EXERCISE INSTRUCTIONS:
Though the entries contain pictures, the copy you make should hold only the rest, exactly as written.
========================
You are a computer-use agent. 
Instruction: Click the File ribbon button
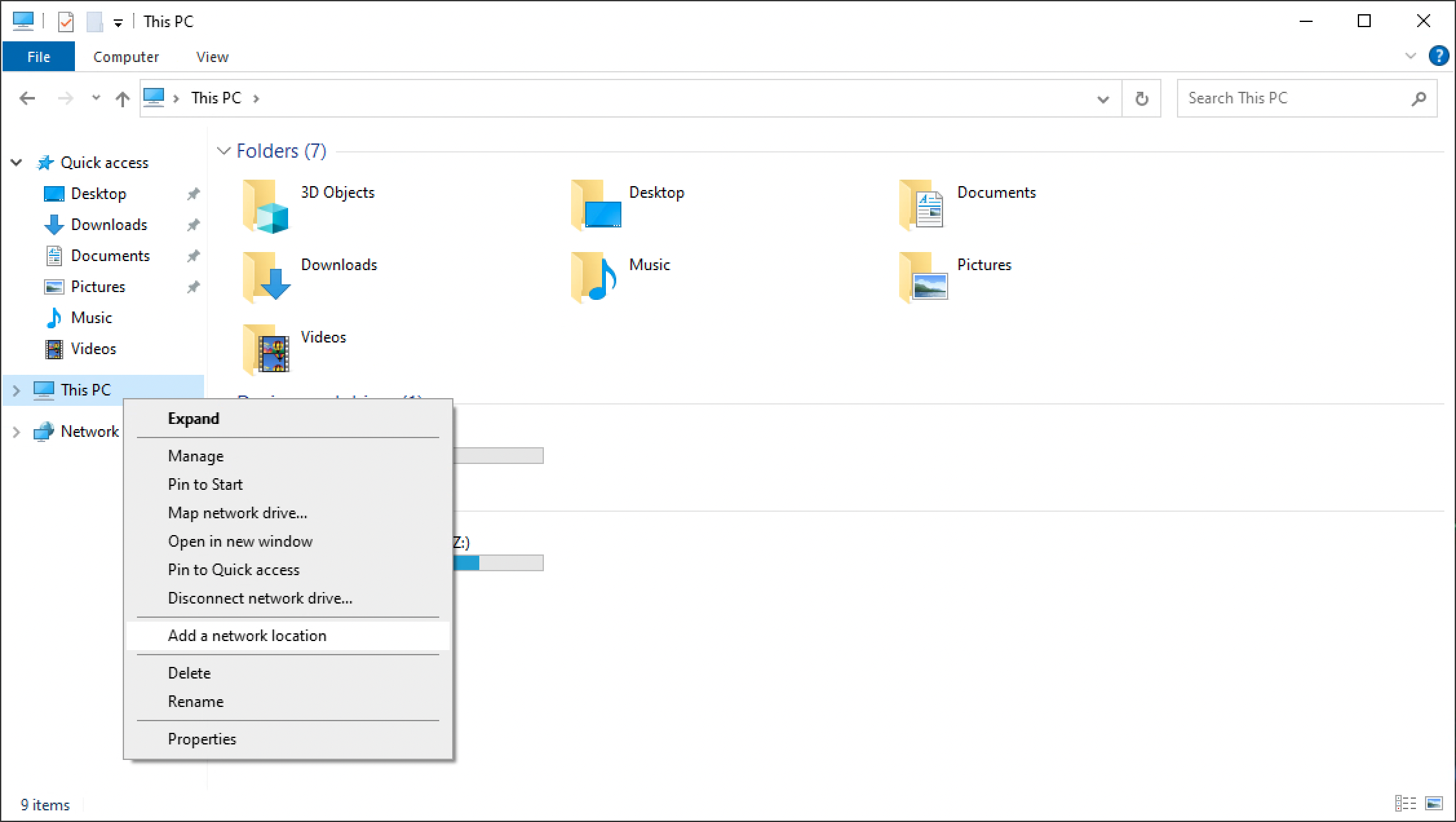tap(39, 57)
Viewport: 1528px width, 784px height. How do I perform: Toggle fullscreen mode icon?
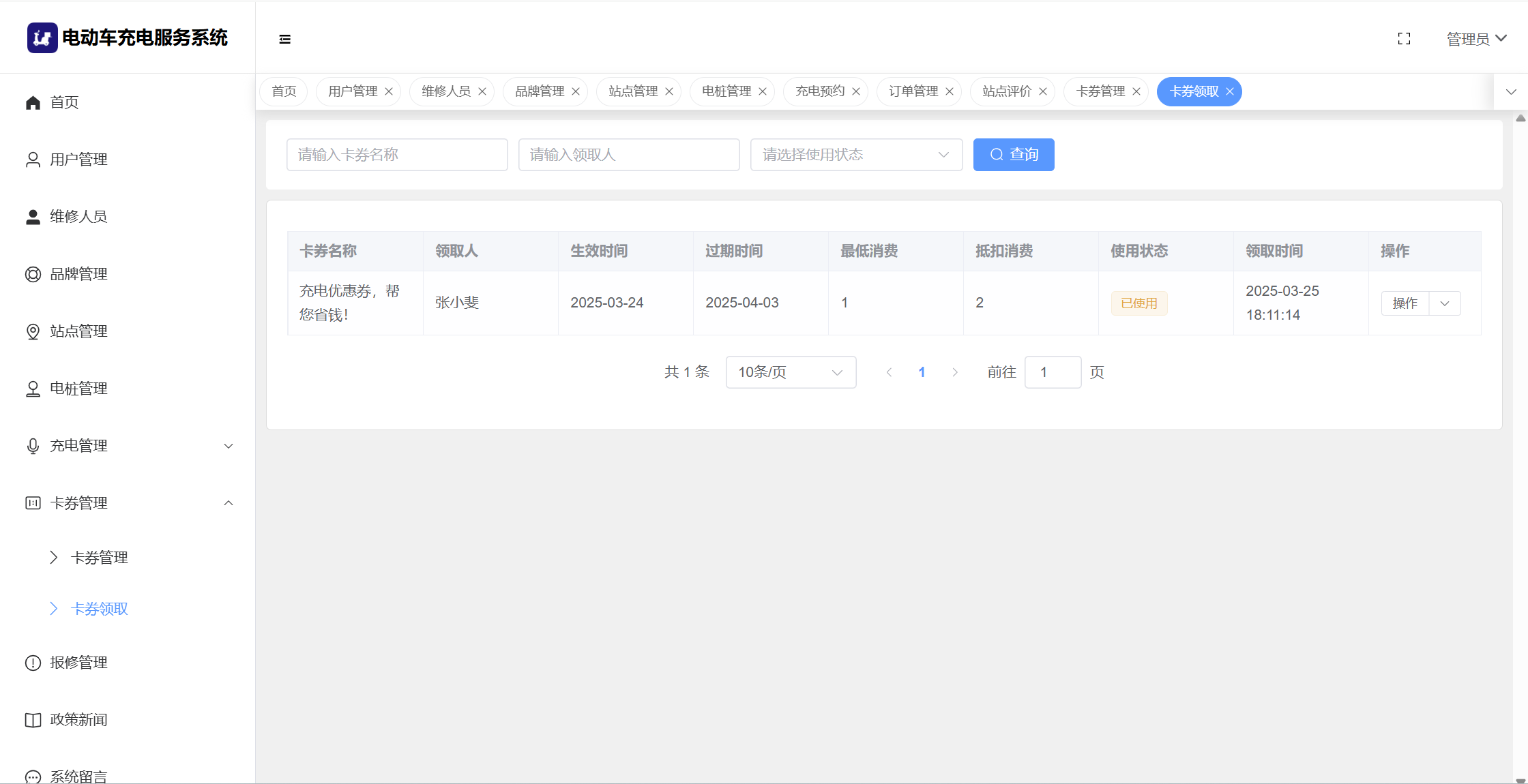pos(1404,39)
========================
ANSWER BOX:
You are a computer-use agent. 
Instruction: Click the File ribbon button
tap(39, 57)
Viewport: 1528px width, 784px height. How do I perform: Toggle fullscreen mode icon?
pos(1404,39)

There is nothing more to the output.